私ども、一粒社ヴォーリズ建築事務所は、このヴォーリズの願いを継承し、設計の基本姿勢として建築活動を行なっています。
・・・機会があれば、ぜひ「会社訪問」したいものです。
【2000大阪女学院北校舎/耐震改修・リニューアル】★一粒社ヴォーリズ建築事務所
http://www.vories.co.jp/work/?command=detail&pcategory=reform&pno=2
築50年を経た校舎に、大地震に耐えうる耐震補強を行った。建物外壁側の柱と梁に、さらに柱と梁を増設して補強する外郭フレーム補強工法を採用。大規模な補強工事となったがオリジナルのイメージを損なうことなく、改修後も以前と変わらないモダンなたたずまいを見せている。内部の補修・リニューアルにおいても、現在失われつつある技術である人造石研ぎ出し等を、別仕上に置き換えることなく忠実に再現し、イメージの継承を行った。第14回BELCA賞ロングライフ部門受賞。
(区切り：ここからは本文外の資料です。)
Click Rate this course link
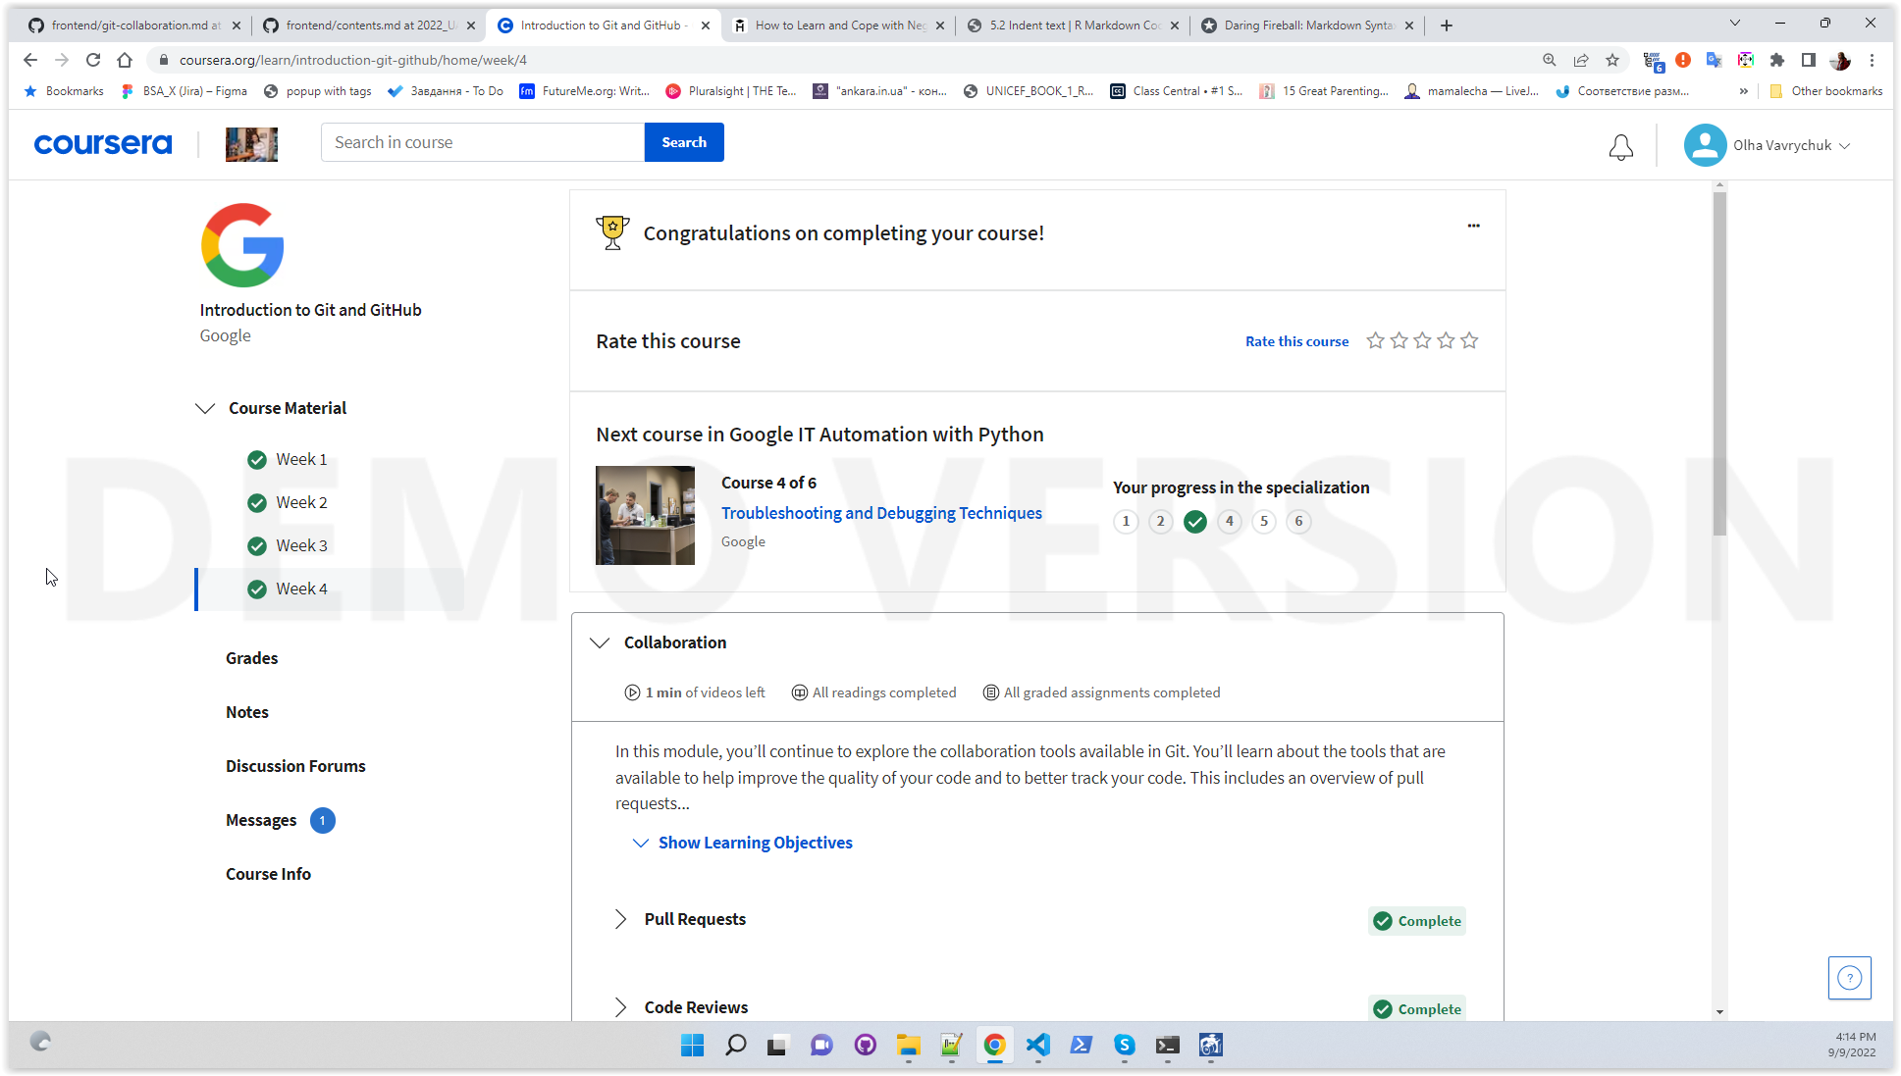Image resolution: width=1901 pixels, height=1076 pixels. (1296, 340)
※BELCA賞:建築物のロングライフを考慮した適切な設計のもとに建設され、長年にわたり継続的に維持保全を実施した、特に優秀な建築物に贈られる。
【1911ウィルミナ女学校(大阪女学院)】【1951ヘールチャペル】
540-0004大阪市中央区玉造2-26-54/06-6761-9369
http://www.wilmina.ac.jp/oj/?about=%e6%b2%bf%e9%9d%a9
1884(明治17)年1月7日、大阪女学院のルーツであるウヰルミナ女学校(Wilmina Girls’School、維耳美那女学校)が、米国カンバーランド長老教会外国宣教局(mission)のミッションスクールとして創設された。創設者は外国宣教局の教育事業責任者A.D.ヘール(Alexander D.Hail)宣教師で、弟のJ.B.ヘール宣教師と協力して大阪市西区にあった★川口外国人居留地19番Aとその隣接地22番(計約370坪)で開校した。校名は最初の寄付者 William Saunders のWilと、その妻 Ermina の mina を組合わせ、「ウヰルミナ女学校」と名付けた。
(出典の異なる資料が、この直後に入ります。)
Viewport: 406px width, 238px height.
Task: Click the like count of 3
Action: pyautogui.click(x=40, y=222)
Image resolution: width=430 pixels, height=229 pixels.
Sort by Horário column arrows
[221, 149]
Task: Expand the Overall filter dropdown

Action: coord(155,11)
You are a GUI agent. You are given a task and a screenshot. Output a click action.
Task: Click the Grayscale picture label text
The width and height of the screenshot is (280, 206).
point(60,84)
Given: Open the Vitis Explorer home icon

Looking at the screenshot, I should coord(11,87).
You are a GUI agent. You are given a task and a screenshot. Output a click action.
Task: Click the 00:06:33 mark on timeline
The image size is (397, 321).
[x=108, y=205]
・・・「大阪女学院」から北へ歩きますと「聖マリア大聖堂」があります。
・・・私が訪問した時は、改修中でした。
【大阪カテドラル聖マリア大聖堂】
540-0004大阪市中央区玉造2-24-22/06-6941-2332
http://www.osaka.catholic.jp/index.html
http://www.bellebridal.jp/maria/index.html
カトリック玉造教会の大聖堂である。カトリック大阪大司教区の司教座聖堂(カテドラル)であることから「大阪カテドラル」と呼ばれる。教会の記念する聖人は「無原罪の聖母(聖マリア)」。
創立は1894年(明治27)。創立時に建てられた「聖アグネス聖堂」は1945年(昭和20)の大阪大空襲により滅失。現在の大聖堂は1963年(昭和38年)に落成した。敷地が★細川大名家の屋敷跡という由縁もあって、大聖堂内内陣左側には細川ガラシャを描いた画が掲げられている。その「最後の日のガラシア夫人」および聖堂正面の壁画「栄光の聖母マリア」、右側の「高山右近」は堂本印象の筆、大小100の窓に施されたステンドグラスは羽淵紅州の作、十字架や聖像はオーストリアの彫刻家ルンガルチエの作と、当時一流の芸術家を集めて造られた。パイプ数2400の巨大なパイプオルガンでも知られる。近代建築家★長谷部鋭吉の遺作ともいえる建築作品である。
・・・「教会」は「ミュージアム」ですね。
・・・大阪のミッションスクールの多くは「川口居留地」から始まりました。
【川口居留地跡】
大阪の外国人居留地であった場所。慶応4年7月(1868)居留地26区画が売却され「大阪川口居留地」の歴史が始まった。明治32年(1899)に居留地が撤廃されるまで、この付近は洋館や教会が並んでいた。木津川の川向かいに★大阪府庁があった。さらにその東側には船場の商店街がひかえていた。昔は大阪の中心地だった。碑文によると、川口基督教会以外に大阪のミッションスクールの多くはここが発祥の地である。親愛女学院、照暗女学院(現平安女学院)、プール女学院、三一神学校(現桃山学院)、★ウィルミナ女学校(現大阪女学院)、マリア女子神学校、聖バルナバ病院など。